You are viewing a plain text version of this content. The canonical link for it is here.
Posted to commits@spark.apache.org by ma...@apache.org on 2014/10/27 00:32:06 UTC
git commit: [SPARK-4068][SQL] NPE in jsonRDD schema inference
Repository: spark
Updated Branches:
refs/heads/master 05308426f -> 0481aaa8d
[SPARK-4068][SQL] NPE in jsonRDD schema inference
Please refer to added tests for cases that can trigger the bug.
JIRA: https://issues.apache.org/jira/browse/SPARK-4068
Author: Yin Huai <hu...@cse.ohio-state.edu>
Closes #2918 from yhuai/SPARK-4068 and squashes the following commits:
d360eae [Yin Huai] Handle nulls when building key paths from elements of an array.

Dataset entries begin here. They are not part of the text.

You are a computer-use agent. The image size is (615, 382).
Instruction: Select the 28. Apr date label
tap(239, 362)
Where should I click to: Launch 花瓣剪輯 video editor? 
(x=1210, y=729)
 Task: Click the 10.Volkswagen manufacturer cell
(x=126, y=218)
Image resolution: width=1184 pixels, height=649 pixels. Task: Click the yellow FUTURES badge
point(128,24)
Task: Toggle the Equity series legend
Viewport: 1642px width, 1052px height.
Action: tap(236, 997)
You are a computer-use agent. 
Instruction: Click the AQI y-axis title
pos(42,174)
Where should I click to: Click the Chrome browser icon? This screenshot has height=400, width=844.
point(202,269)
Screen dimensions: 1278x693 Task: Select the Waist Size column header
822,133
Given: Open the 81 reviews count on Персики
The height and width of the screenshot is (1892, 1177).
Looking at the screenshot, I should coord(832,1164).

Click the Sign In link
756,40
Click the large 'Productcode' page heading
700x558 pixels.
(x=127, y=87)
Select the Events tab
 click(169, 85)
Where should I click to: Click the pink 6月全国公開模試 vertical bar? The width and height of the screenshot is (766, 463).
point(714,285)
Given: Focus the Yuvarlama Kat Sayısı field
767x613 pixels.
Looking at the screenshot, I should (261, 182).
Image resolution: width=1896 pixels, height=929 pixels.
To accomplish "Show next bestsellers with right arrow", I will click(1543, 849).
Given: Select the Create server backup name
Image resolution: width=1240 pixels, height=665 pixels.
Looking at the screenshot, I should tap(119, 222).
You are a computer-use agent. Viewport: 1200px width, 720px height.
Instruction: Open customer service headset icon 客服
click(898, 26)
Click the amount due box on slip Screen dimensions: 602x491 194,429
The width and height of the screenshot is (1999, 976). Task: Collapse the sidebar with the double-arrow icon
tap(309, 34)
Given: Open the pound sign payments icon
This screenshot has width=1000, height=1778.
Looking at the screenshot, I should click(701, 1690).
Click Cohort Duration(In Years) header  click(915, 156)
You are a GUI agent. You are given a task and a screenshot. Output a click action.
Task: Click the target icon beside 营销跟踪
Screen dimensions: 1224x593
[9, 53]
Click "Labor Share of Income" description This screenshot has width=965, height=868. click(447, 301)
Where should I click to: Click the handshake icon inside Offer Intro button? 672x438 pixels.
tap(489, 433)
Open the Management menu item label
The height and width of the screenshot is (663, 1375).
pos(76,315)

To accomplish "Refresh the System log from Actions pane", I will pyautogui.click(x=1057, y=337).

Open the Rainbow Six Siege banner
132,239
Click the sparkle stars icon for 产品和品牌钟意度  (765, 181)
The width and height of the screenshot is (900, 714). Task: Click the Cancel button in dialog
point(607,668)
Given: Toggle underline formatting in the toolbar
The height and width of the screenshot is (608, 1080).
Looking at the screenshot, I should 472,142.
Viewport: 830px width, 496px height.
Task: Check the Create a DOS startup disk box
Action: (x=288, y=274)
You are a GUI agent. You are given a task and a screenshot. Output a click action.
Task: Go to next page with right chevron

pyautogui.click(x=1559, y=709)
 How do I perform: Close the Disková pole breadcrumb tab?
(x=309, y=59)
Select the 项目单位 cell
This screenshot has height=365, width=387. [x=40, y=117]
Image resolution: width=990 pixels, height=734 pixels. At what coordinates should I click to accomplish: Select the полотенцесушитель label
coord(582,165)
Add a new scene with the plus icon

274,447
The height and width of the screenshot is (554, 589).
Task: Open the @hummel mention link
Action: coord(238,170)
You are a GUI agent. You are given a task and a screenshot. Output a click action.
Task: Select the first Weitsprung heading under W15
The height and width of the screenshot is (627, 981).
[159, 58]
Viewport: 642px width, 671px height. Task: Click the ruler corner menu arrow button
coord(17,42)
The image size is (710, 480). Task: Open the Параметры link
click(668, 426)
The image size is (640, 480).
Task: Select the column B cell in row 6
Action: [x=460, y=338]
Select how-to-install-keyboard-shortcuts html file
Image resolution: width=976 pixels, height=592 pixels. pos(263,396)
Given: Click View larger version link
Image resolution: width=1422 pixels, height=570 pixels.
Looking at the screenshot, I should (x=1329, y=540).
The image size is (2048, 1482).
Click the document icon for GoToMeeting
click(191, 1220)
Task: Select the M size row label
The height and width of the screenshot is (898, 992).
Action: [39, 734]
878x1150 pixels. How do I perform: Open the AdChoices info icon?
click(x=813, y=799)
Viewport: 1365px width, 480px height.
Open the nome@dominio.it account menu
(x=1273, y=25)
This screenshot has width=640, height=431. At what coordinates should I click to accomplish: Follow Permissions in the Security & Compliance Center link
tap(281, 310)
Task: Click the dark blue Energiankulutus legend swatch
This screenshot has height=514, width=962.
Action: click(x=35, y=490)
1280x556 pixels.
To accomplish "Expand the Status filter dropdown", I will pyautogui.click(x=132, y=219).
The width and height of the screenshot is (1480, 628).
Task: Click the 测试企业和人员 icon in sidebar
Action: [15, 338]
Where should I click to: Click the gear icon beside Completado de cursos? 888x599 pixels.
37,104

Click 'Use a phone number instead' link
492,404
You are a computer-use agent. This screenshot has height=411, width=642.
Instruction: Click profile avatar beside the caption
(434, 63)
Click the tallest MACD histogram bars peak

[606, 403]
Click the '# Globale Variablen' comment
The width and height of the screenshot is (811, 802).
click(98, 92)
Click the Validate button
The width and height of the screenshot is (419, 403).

Project: http://git-wip-us.apache.org/repos/asf/spark/repo
Commit: http://git-wip-us.apache.org/repos/asf/spark/commit/0481aaa8
Tree: http://git-wip-us.apache.org/repos/asf/spark/tree/0481aaa8
Diff: http://git-wip-us.apache.org/repos/asf/spark/diff/0481aaa8
Branch: refs/heads/master
Commit: 0481aaa8d751d0df81a1f79fe3f47ca62afd00e8
Parents: 0530842
Author: Yin Huai <hu...@cse.ohio-state.edu>
Authored: Sun Oct 26 16:32:02 2014 -0700
Committer: Michael Armbrust <mi...@databricks.com>
Committed: Sun Oct 26 16:32:02 2014 -0700
----------------------------------------------------------------------
.../org/apache/spark/sql/json/JsonRDD.scala | 4 +-
.../org/apache/spark/sql/json/JsonSuite.scala | 35 +++++++++++++++++-
.../apache/spark/sql/json/TestJsonData.scala | 39 ++++++++++++--------
3 files changed, 58 insertions(+), 20 deletions(-)
----------------------------------------------------------------------
http://git-wip-us.apache.org/repos/asf/spark/blob/0481aaa8/sql/core/src/main/scala/org/apache/spark/sql/json/JsonRDD.scala
----------------------------------------------------------------------
diff --git a/sql/core/src/main/scala/org/apache/spark/sql/json/JsonRDD.scala b/sql/core/src/main/scala/org/apache/spark/sql/json/JsonRDD.scala
index 61ee960..bf32da1 100644
--- a/sql/core/src/main/scala/org/apache/spark/sql/json/JsonRDD.scala
+++ b/sql/core/src/main/scala/org/apache/spark/sql/json/JsonRDD.scala
@@ -242,14 +242,14 @@ private[sql] object JsonRDD extends Logging {
def buildKeyPathForInnerStructs(v: Any, t: DataType): Seq[(String, DataType)] = t match {
case ArrayType(StructType(Nil), containsNull) => {
// The elements of this arrays are structs.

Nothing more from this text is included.